Palestinian authorities
are systematically mistreating and torturing Palestinians in
detention, including critics and opponents, Human Rights Watch
said today in a parallel report submitted
jointly to the United Nations Committee Against
Torture with the Palestinian rights group Lawyers for Justice.
Torture, both by the Fatah-led Palestinian Authority (PA) in the
West Bank and Hamas authorities in Gaza, may amount to crimes
against humanity, given its systematic nature over many
years.
More than a year after the PA beat to death prominent activist
and critic Nizar Banat while he was in custody and violently
dispersed people demanding justice for his death, including
rounding up scores for peaceful protesting, no one has been held
to account. Prosecutors brought charges against 14 accused
security officers, but critics say the authorities are moving too
slowly and are biased, including in a June 21 decision by
military prosecutors to release the accused for 12 days.

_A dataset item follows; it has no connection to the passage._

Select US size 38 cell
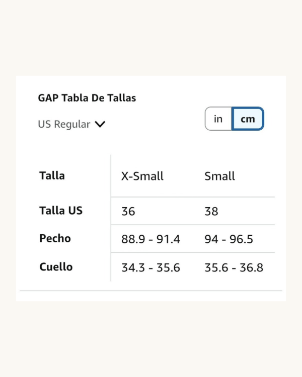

“More than a year after beating to death Nizar Banat, the
Palestinian Authority continues to arrest and torture critics and
opponents,” said Omar Shakir, Israel and
Palestine director at Human Rights Watch. “Systematic abuse by
the PA and Hamas forms a critical part of the repression of the
Palestinian people.”
In light of this pattern of abuse, other countries should cut
assistance to abusive Palestinian security forces, including the
PA police who played a central part in recent repression. The
International Criminal Court’s Office of the Prosecutor should
investigate and prosecute people credibly implicated in these
grave abuses.
In the early morning on June 24, 2021, more than a dozen PA
Preventive Security forces, which monitor political activities
and threats to the authorities domestically, arrested and
violently assaulted Banat. He was a well-known critic whom the PA
had previously detained for his activism and who planned to run
on an independent slate during Palestinian Legislative elections
in 2021 before they were postponed.
He died in custody, suffocating when his lungs filled with blood
and secretions, an autopsy concluded. A March 2022 joint report by the
Palestinian statutory watchdog, the Independent Commission Human
Rights (ICHR), and the Palestinian human rights group al-Haq,
found that the excessive use of force by PA security forces
caused Banat’s death.
Palestinian Prime Minister Mohammad Shtayyeh formed an official
committee to investigate the death, but its report, submitted
five days later in June 2021, has not been made public. The trial
against those accused of participating in Banat’s death is
ongoing. The Banat family announced a boycott of proceedings in
May, citing concerns including granting privileges to the
defendants, such as allowing them out of prison to visit family
without a court order.
In the months that followed Banat’s death, PA police forces
violently dispersed popular protests demanding justice and
rounded up scores of people for peacefully protesting. Jehad
Abdo, 54, told Human Rights Watch that PA police officers in
civilian clothes detained him in August 2021 while he was on his
way to a protest. Prosecutors charged him with insulting “higher
authorities” and “unlawful assembly,” charges that effectively
criminalize peaceful expression and assembly, and released him
four days later with charges outstanding.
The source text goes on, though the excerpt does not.